Ken Ravizza, kind of the Jedi Master of baseball mental training, used to say, “You don’t control the moment. You control your response to the moment.” This guide is basically how to build that response.
The Mental Skills Every Player Needs (But Almost Nobody Practices)
1. A pre-tryout routine that tells your brain, “We’ve been here before.”
IMG Academy teaches kids to treat routines like armor.
Not superstition. Not ritual.
Preparation.
A good routine has three pieces:
- Physical: same warm-up, same activation, same first drill.
- Focus check: one breath, one cue word (“smooth,” “quiet,” “attack”), one intention.
- Reset: something tiny to do after a mistake so you don’t spiral. Ravizza made players brush the dirt with their hands. You can tap your cleats. Doesn’t matter, consistency does.
Your brain hates uncertainty. Routines kill uncertainty.
2. Breathing that actually calms your nervous system, not the fake deep breaths everyone tells you to do.
Here’s the no-frills version that youth players pick up fastest:
- Inhale through the nose for 4 seconds
- Hold for 1
- Exhale for 6
That long exhale activates your parasympathetic system. Translation: it pulls your heart rate out of the red zone so your mechanics stop looking like you’re swinging underwater.
You don’t practice this in the car on the way to tryouts.
You practice it now, daily, until it’s automatic.
3. A realistic “pressure plan” for the moment you feel yourself tightening up
Most athletes wait until panic hits. That’s like waiting until the pitch arrives to decide what pitch you want.
Build your pressure plan ahead of time:
- Notice the cue (“I’m overthinking,” “My chest is tight,” “I’m rushing”)
- Do one breath
- Use one physical reset
- Think one simple mechanical cue (“See it,” “Glide,” “Stay tall.”)
Short. Small. Repeatable.
The brain can’t handle complexity when stressed.
4. Understand what evaluators actually look for
This one surprises people.
MLB scouts and USA Baseball evaluators will tell you privately that they don’t want perfect. They want:
- Athleticism
- Repeatable mechanics
- Competitiveness
- Emotional stability after a mistake
If you bobble a grounder, then calmly recover and make the throw?
You just earned points.
If you strike out and immediately unravel?
Everyone notices that too.
Coaches are watching your reaction more than your result.
The Hidden Psychological Traps That Ruin Tryouts
The Comparison Spiral
Tryouts stick you in a fishbowl with kids who might be bigger, stronger, or just louder about their talent. The moment you start comparing? Your working memory gets hijacked. That’s when timing goes bad.
Your goal isn’t to be better than anyone during tryouts.
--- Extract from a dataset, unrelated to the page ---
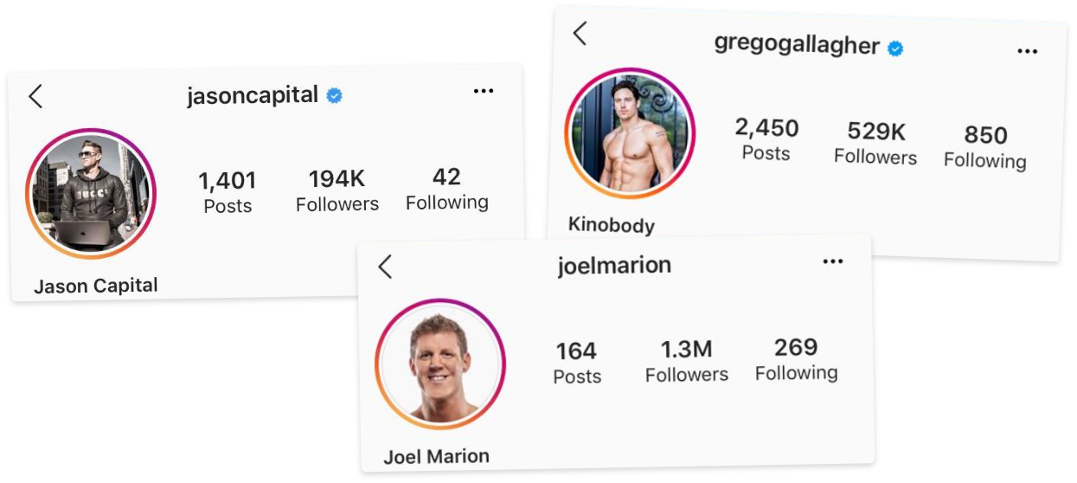The image size is (1077, 483).
Task: Open more options on gregogallagher profile
Action: tap(1027, 52)
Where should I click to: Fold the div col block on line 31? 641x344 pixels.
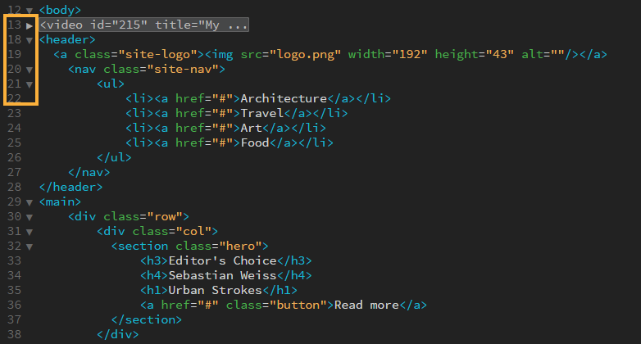tap(30, 232)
Your goal is to show your version of good.
The “One Chance” Myth
Players talk like tryouts are a single coin flip that decides their future. But coaches understand variance better than players do. If you’re good, it shows across reps, across drills, across how you carry yourself.
Pressure comes from thinking everything depends on one swing.
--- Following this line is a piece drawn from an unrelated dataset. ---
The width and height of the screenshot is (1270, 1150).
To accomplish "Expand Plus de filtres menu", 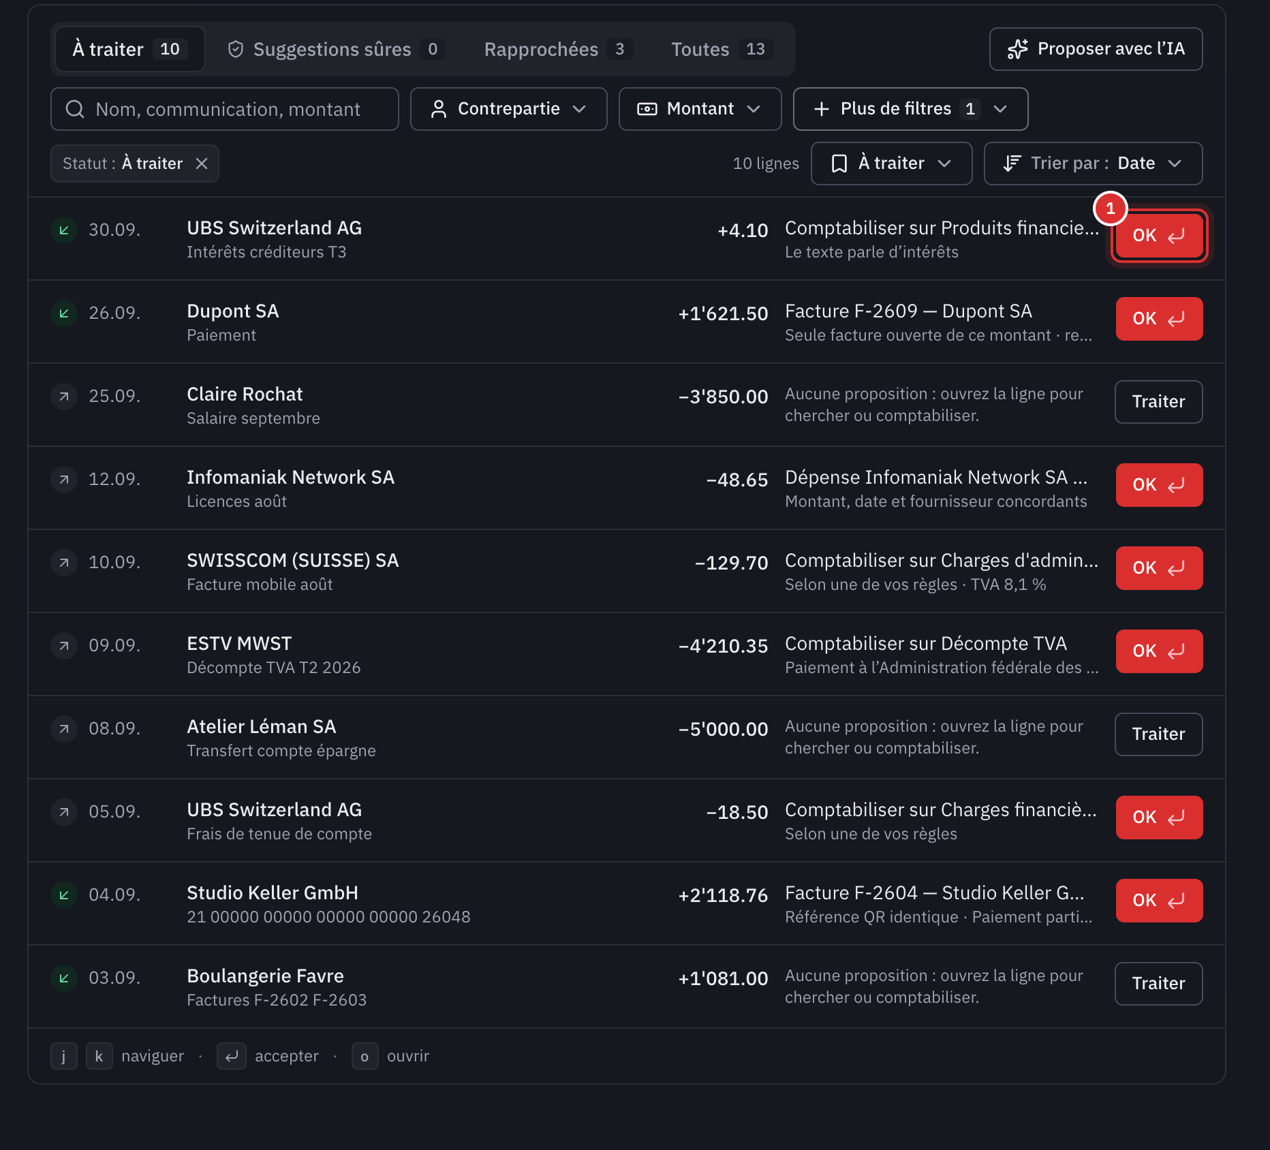I will pyautogui.click(x=910, y=109).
Freedom comes from realizing no coach thinks that way.
“I have to impress them.” Nope. You have to compete.”
Impressing is egocentric.
Competing is outward-focused.
When you try to impress, you tense up.
When you compete, your mechanics return to baseline.
The Mental Game Plan (Copy This Word for Word If You Want)
Before the tryout:
- Visualize your first rep. Literally picture it. Slow and detailed.
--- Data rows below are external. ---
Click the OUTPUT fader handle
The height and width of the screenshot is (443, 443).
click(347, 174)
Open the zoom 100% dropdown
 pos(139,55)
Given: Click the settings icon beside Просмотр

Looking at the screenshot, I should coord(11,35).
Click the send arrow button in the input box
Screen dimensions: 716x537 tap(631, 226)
- Pack your bag the night before (reduces cognitive load).
- Pick your cue word. Stick to it.
At the tryout:
- 4-1-6 breathing on arrival.
- One mechanical cue only.
- After every mistake: reset → breath → cue → next play.
- Watch your posture. Even a confident posture improves performance under pressure.
After the tryout (this part matters more than players think):
- Write down what you handled well, one thing you want to improve, and what you learned.
- This builds a feedback loop, so next time feels less like a mystery.
A Final Thing Nobody Says Out Loud
Tryouts are brutal because they make you vulnerable.
You want something.
You care how you look.
You don’t want to disappoint the people who believe in you.
But pressure only means you're in the game.
You’re trying.
And that’s the good stuff.
If I had to boil the whole guide into a single sentence, it’s this:
Control your breath, control your focus, control your reaction. The rest is just baseball.